Air Force lawyer Col. Morris Davis, “who quit as chief prosecutor for the Guantanamo Bay war court five months ago because of what he called political interference has asked to leave the U.S. military.” Morris said that “he submitted retirement papers last week, because of fallout from his criticism of the Guantanamo court and because of family concerns.”
Scientists said yesterday that a chunk of ice seven times the size of Manhattan collapsed off the Wilkins Ice Shelf in western Antarctica. “The event is a result of global warming, said British Antarctic Survey scientist David Vaughan.”
A new analysis by Goldman Sachs Group, Inc. finds that “Wall Street banks, brokerages and hedge funds may report $460 billion in credit losses from the collapse of the subprime mortgage market, or almost four times the amount already disclosed.”
The USA Today writes that the different proposals among the candidates’ health plans boil down to three issues: “Who gets health insurance, how should they get it and who pays.” “McCain’s ideas could continue to leave millions of people without insurance, they say, and could increase the number of employers dropping or limiting health plans.”

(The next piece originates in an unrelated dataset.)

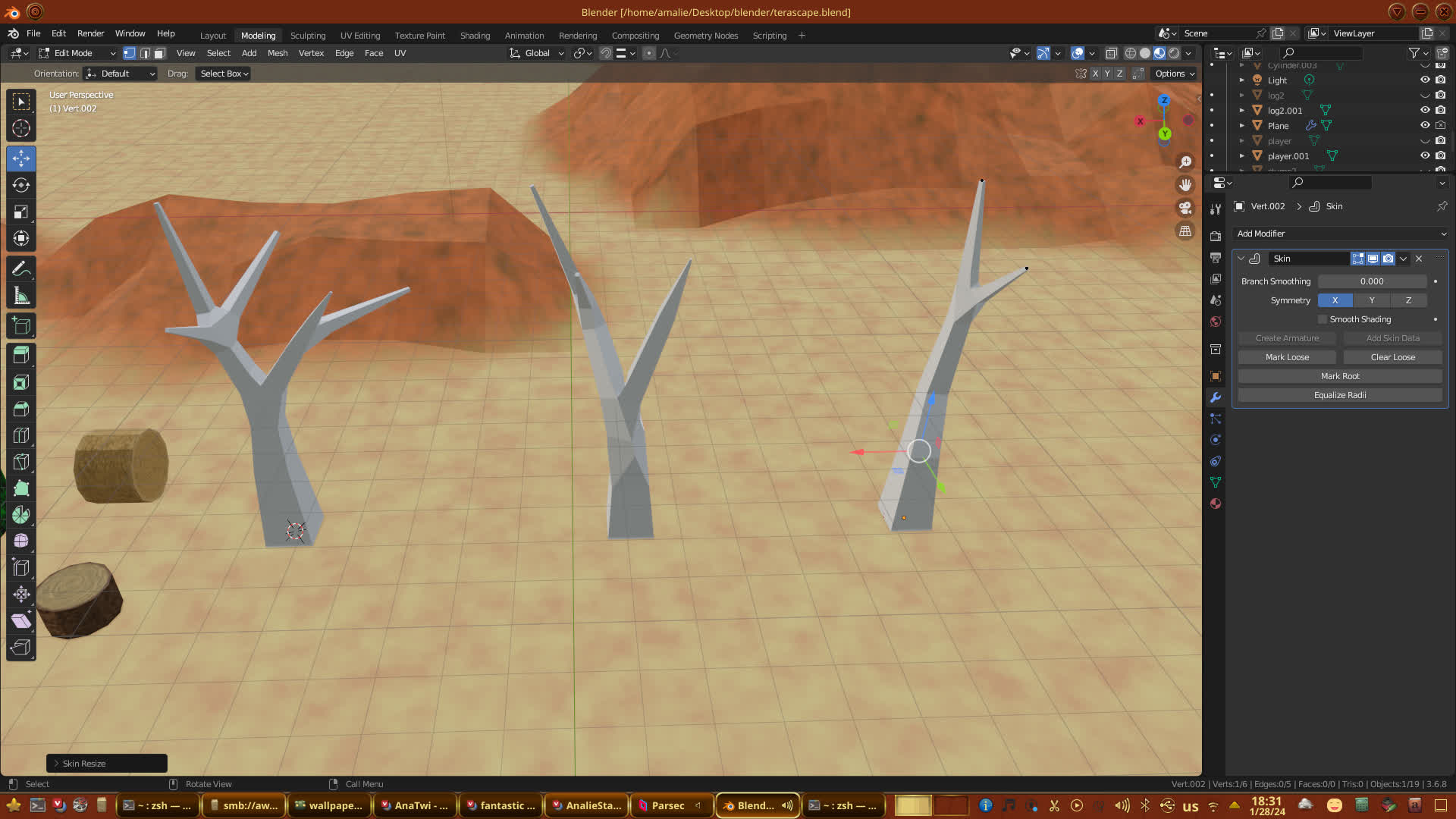Activate the Scale tool
The image size is (1456, 819).
pyautogui.click(x=21, y=212)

Exxon Mobil has “regained the mantle as the world’s biggest company by market value,” overtaking PetroChina Co. Exxon raked in $40.6 billion in profits last year, “the biggest ever for a U.S. company.”

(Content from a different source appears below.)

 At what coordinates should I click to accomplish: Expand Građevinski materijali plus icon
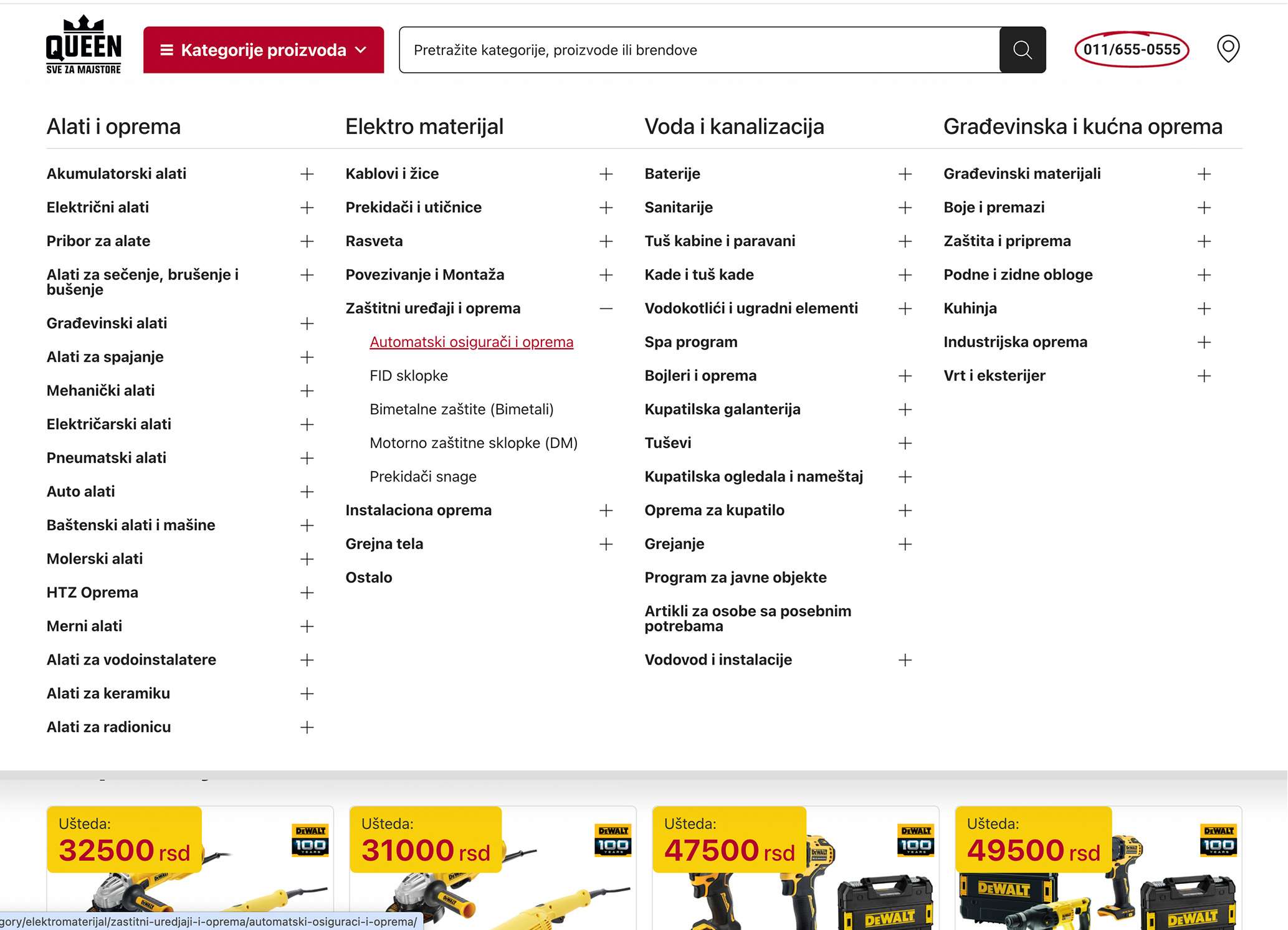1204,174
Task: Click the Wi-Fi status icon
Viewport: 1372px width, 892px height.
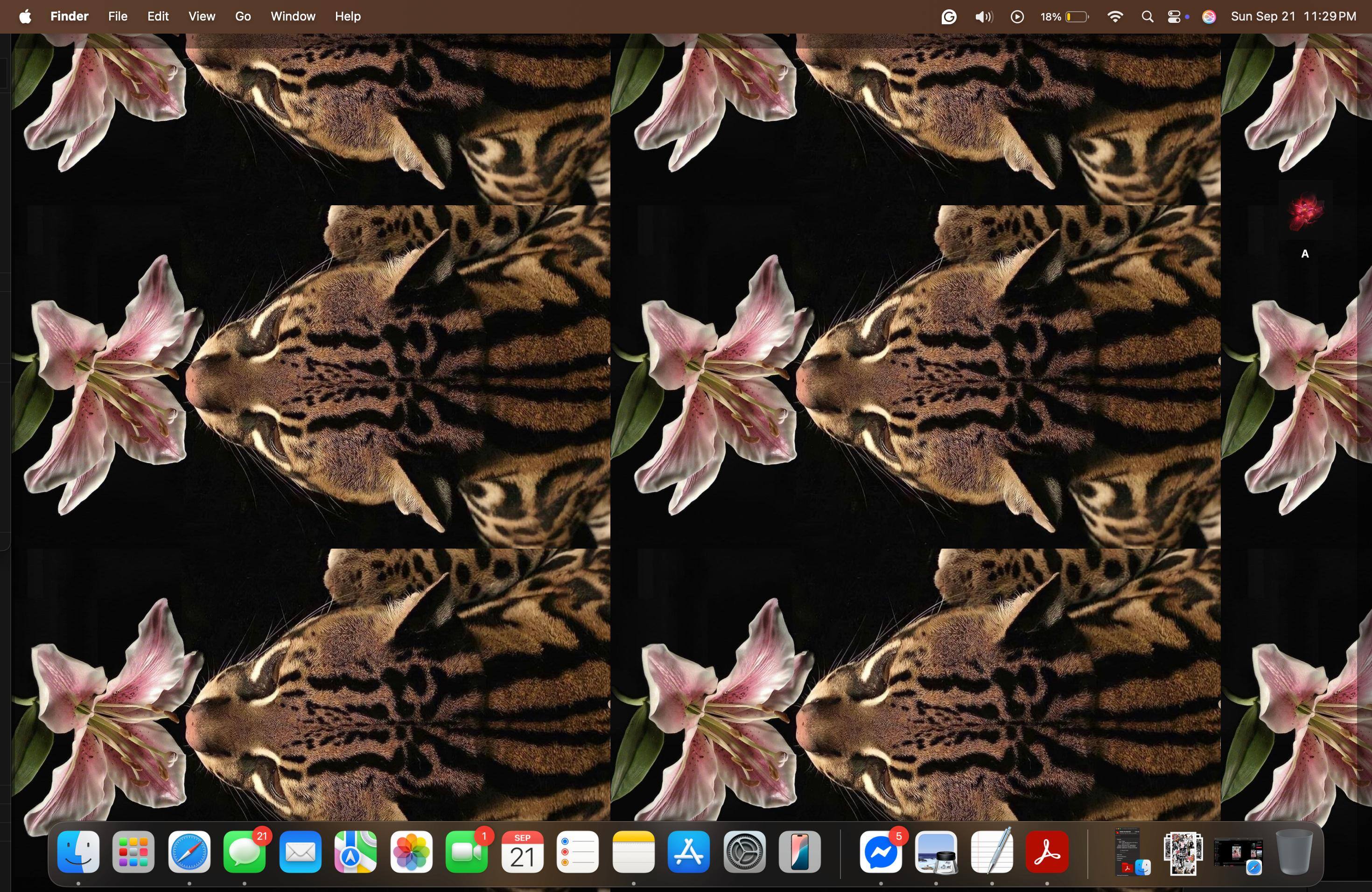Action: (1115, 17)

Sen. Lamar Alexander (R-TN) wants to scrap the 2005 Real ID Act, the anti-terrorism law that “mandated that states adopt uniform federal standards for driver’s licenses.” “It wasn’t properly considered in the Senate, it creates a national ID card, and it’s a massive unfunded mandate,” he said.
And finally: A new study by the New England Historic Genealogical Society finds that both Sens. Hillary Clinton (D-NY) and Barack Obama (D-IL) have famous relatives. Clinton is distantly related to Angelina Jolie, Madonna, Celine Dion, and Jack Kerouac, whereas Obama has ties to both Bushes, Gerald Ford, Lyndon Johnson, Harry Truman and James Madison. McCain is a sixth cousin of First Lady Laura Bush, but is not, as he has claimed in the past, related to the Scottish king Robert the Bruce.